* **Aim of the task**
Output each entry verbatim. Leave the images out.

* **Records supplied**

Content starts

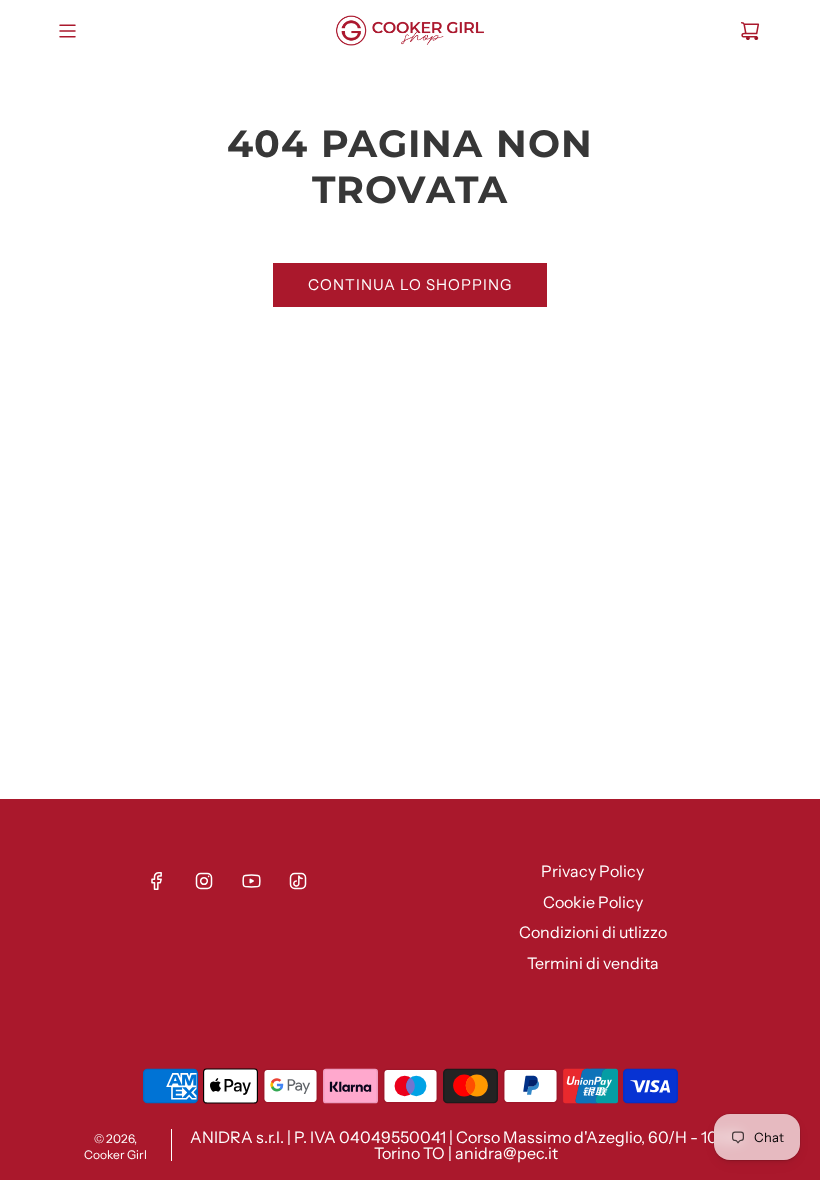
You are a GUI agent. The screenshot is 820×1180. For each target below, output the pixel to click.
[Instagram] (204, 881)
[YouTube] (251, 881)
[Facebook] (157, 881)
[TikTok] (298, 881)
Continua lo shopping (410, 284)
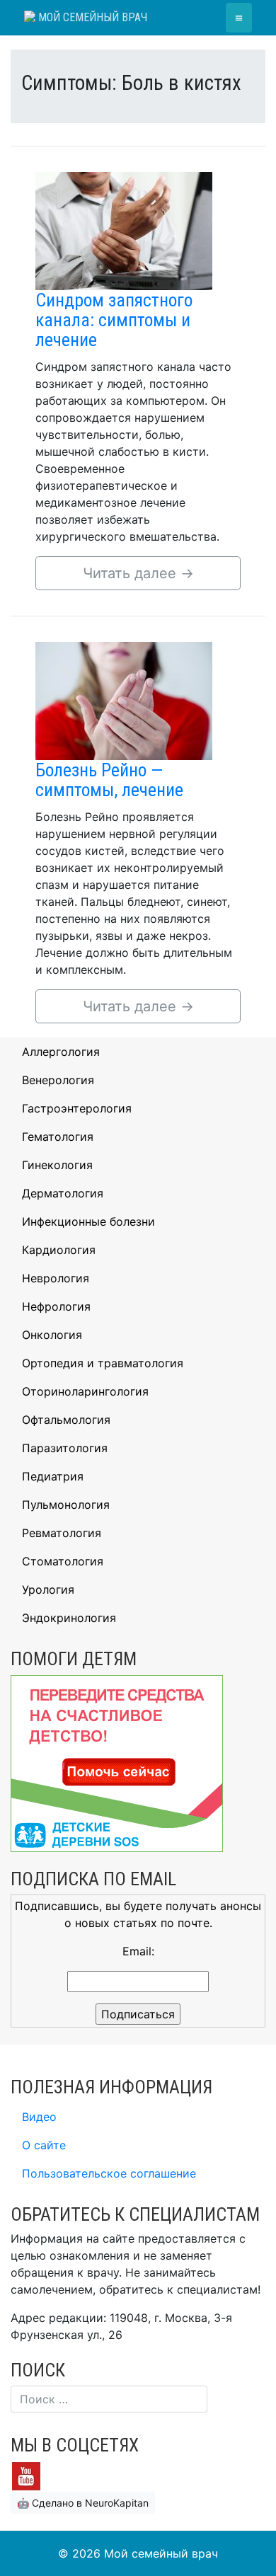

Content ends

* **Task result**
You are a GUI agent. The screenshot is 820×1180. For each target below, output the pixel to click.
[Instagram] (204, 881)
[YouTube] (251, 881)
[Facebook] (157, 881)
[TikTok] (298, 881)
Continua lo shopping (410, 284)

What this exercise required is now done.